§ EXERCISE
Update everything from the line containing "Given: Click the C. J. Cherryh author name" down to the end of the data below: swap "screenshot" for "image" and change nothing else. Leave the pictures out of your answer.

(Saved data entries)
☆ ☆ ☆ ☆ ☆
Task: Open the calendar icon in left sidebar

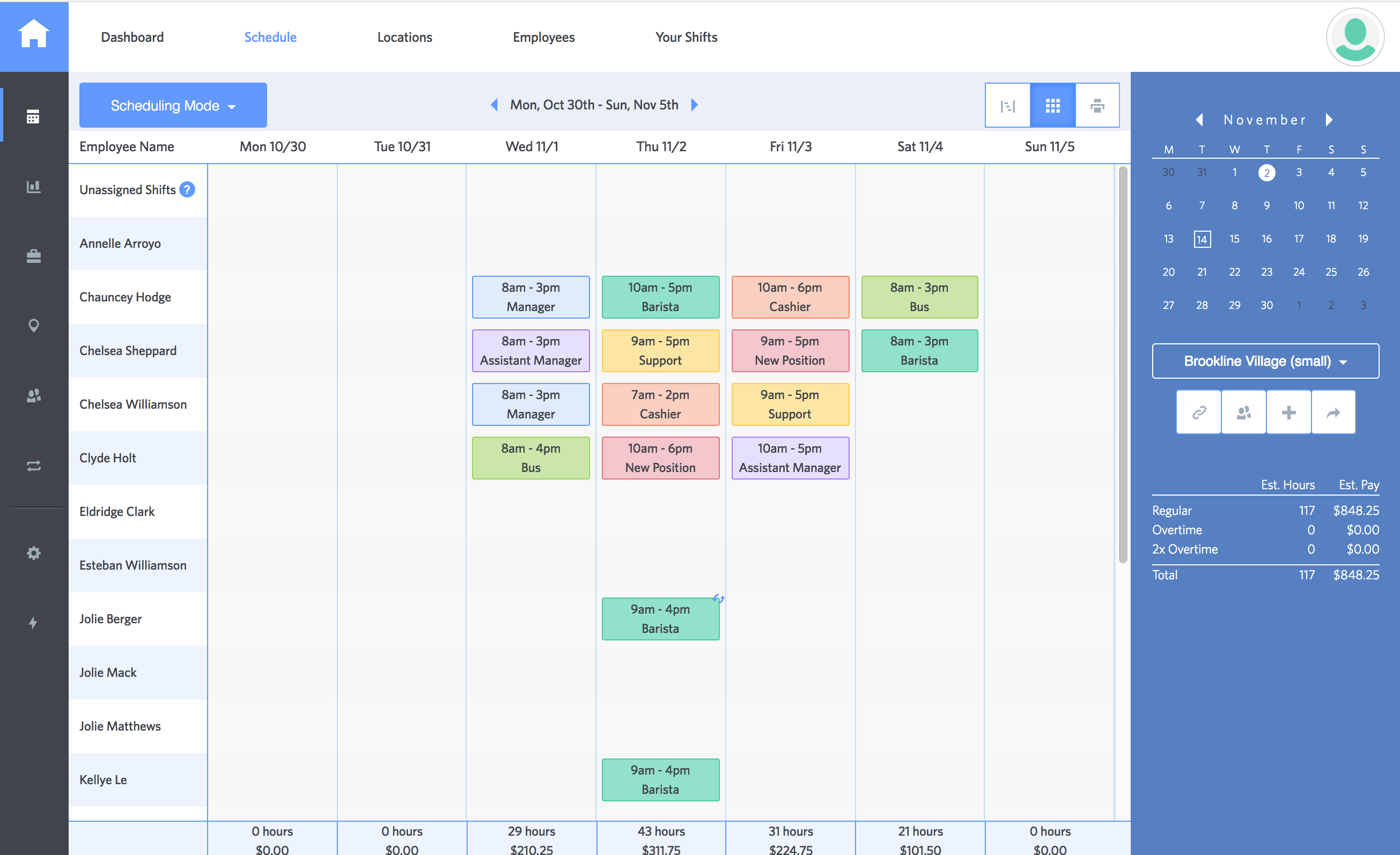Action: (x=33, y=116)

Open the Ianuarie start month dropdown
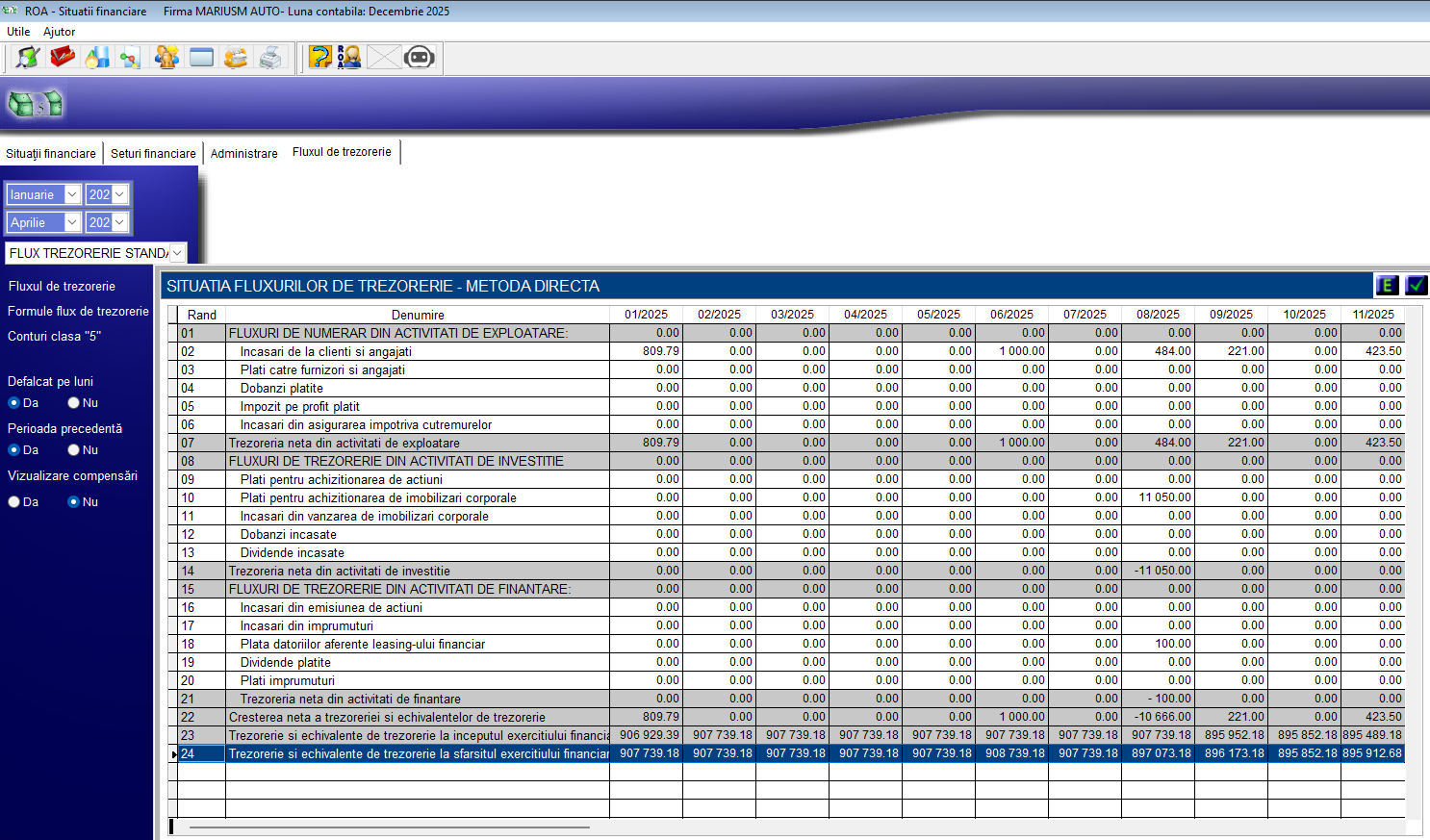point(71,194)
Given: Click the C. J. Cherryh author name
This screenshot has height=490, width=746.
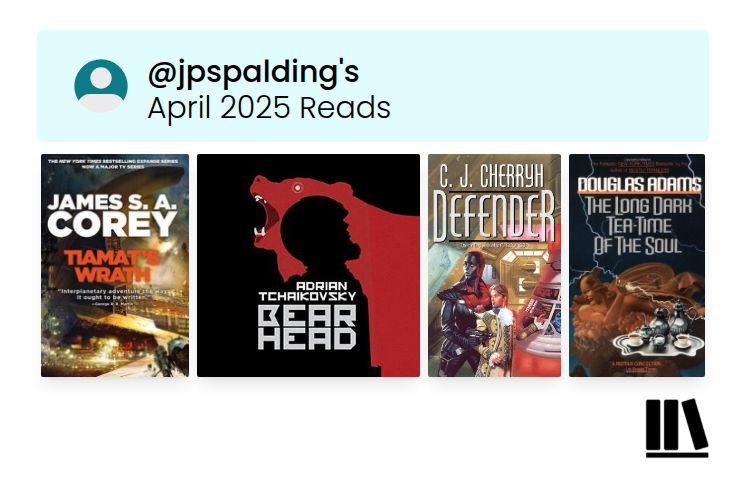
☆ ☆ ☆ ☆ ☆
§ WRITTEN ANSWER
Given: Click the C. J. Cherryh author name
This image has height=490, width=746.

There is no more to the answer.